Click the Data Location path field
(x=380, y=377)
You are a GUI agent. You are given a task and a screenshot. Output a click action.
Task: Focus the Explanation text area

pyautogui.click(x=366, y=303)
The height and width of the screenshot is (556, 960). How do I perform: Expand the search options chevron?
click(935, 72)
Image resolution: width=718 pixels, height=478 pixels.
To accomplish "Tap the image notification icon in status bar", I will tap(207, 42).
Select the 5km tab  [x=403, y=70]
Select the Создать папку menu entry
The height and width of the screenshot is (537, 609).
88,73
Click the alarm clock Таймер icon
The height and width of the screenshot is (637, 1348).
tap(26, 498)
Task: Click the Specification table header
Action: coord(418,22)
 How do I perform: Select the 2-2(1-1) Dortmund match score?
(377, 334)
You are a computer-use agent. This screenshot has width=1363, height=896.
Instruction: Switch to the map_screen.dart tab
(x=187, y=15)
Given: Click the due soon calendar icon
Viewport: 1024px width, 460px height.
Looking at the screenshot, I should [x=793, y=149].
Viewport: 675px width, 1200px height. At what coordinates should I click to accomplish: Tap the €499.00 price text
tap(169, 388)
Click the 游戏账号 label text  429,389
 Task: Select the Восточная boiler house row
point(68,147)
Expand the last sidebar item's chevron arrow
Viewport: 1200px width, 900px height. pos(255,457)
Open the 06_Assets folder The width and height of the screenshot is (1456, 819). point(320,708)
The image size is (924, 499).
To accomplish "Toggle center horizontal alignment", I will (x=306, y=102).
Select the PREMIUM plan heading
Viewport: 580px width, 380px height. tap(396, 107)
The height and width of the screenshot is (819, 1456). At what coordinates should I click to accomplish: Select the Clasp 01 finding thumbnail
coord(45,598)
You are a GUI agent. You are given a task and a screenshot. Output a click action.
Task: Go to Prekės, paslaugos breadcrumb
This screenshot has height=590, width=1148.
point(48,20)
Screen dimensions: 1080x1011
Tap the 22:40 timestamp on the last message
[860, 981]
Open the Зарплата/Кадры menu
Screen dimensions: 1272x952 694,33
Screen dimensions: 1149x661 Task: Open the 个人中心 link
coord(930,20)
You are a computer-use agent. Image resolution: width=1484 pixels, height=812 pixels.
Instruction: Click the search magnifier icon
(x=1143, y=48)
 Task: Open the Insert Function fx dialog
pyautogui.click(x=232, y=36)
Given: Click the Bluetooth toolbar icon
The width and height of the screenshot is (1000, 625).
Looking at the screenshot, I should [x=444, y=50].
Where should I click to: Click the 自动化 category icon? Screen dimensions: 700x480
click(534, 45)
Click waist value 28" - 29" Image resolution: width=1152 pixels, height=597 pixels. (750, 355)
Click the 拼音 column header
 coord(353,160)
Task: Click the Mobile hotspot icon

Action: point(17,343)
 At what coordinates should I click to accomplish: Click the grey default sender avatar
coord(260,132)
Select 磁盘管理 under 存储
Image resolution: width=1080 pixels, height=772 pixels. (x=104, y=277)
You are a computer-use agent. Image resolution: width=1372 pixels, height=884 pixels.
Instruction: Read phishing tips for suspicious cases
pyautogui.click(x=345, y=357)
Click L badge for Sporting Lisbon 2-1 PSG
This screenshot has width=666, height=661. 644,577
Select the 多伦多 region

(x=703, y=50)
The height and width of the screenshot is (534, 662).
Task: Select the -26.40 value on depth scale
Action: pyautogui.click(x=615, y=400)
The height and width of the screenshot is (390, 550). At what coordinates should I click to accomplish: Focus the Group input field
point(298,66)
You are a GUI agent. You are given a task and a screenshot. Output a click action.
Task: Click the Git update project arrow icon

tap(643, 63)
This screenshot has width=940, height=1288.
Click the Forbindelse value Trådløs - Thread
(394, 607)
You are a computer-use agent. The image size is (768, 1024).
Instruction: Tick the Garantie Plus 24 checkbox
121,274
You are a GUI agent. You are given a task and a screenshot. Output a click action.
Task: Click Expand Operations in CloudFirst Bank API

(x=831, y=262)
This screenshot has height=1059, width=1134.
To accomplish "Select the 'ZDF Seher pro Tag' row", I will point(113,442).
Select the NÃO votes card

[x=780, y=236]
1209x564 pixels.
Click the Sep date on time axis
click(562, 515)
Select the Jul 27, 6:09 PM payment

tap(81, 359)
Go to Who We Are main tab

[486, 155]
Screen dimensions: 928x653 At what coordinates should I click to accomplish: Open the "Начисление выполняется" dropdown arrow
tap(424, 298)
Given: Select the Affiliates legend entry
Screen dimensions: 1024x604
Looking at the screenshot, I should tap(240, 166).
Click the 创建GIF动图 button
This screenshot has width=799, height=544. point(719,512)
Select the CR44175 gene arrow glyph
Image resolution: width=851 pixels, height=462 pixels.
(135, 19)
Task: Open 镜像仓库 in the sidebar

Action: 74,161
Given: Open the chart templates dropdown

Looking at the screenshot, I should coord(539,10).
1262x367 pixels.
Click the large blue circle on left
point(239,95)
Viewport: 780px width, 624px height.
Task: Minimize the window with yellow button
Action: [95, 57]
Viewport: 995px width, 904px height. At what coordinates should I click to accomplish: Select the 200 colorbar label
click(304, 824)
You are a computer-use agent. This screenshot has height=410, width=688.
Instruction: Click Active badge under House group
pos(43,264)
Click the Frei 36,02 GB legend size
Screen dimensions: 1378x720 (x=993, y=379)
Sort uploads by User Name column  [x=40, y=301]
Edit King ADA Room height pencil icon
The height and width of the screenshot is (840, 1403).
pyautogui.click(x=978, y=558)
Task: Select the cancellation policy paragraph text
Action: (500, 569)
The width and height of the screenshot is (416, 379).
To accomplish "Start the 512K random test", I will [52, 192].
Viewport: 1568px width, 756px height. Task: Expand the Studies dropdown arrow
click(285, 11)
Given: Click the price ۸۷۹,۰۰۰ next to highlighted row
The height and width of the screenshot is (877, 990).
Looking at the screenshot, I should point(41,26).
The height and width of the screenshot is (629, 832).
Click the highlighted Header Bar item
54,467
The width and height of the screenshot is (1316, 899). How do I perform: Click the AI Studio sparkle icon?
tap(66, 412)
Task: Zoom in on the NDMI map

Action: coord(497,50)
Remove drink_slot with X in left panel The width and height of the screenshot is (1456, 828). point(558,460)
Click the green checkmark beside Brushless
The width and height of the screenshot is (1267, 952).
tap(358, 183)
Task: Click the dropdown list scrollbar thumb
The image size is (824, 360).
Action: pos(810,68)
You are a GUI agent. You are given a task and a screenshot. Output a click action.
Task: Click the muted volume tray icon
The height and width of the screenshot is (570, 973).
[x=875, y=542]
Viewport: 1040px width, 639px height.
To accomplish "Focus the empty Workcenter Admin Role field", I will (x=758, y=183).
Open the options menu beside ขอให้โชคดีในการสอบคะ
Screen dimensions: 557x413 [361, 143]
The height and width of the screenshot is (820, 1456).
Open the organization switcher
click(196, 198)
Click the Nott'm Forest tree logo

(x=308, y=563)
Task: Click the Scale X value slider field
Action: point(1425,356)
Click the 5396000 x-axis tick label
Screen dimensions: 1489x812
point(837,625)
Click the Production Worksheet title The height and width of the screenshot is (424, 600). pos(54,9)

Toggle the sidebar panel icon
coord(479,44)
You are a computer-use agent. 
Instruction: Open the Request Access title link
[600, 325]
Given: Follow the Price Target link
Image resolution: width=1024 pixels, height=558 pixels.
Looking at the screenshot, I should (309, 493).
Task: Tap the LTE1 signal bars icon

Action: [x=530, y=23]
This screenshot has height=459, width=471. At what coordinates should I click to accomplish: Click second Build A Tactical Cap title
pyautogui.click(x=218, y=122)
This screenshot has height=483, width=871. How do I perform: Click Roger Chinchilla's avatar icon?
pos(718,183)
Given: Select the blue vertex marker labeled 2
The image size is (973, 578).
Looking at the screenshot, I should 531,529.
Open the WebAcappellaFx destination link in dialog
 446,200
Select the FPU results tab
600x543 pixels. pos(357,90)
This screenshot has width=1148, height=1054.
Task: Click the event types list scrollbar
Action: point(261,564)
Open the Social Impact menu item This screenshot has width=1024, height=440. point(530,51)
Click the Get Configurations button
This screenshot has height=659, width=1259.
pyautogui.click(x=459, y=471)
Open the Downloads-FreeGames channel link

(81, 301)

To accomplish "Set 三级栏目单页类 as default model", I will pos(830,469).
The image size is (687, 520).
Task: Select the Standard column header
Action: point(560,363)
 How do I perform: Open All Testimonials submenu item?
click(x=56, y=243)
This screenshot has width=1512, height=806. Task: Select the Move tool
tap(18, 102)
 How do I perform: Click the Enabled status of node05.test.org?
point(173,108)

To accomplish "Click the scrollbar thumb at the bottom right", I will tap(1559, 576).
★ ★ ★ ★ ★ ★ ★
◆ **What is needed**
Using the data above, return each line that includes the word "computer".

◆ **Response for this exercise**
You are a computer-use agent. This screenshot has width=1363, height=896.
You are a computer-use agent. Image resolution: width=1484 pixels, height=812 pixels.
You are a computer-use agent. Image resolution: width=1372 pixels, height=884 pixels.
You are a computer-use agent. The image size is (768, 1024).
You are a computer-use agent. This screenshot has height=410, width=688.
You are a computer-use agent. 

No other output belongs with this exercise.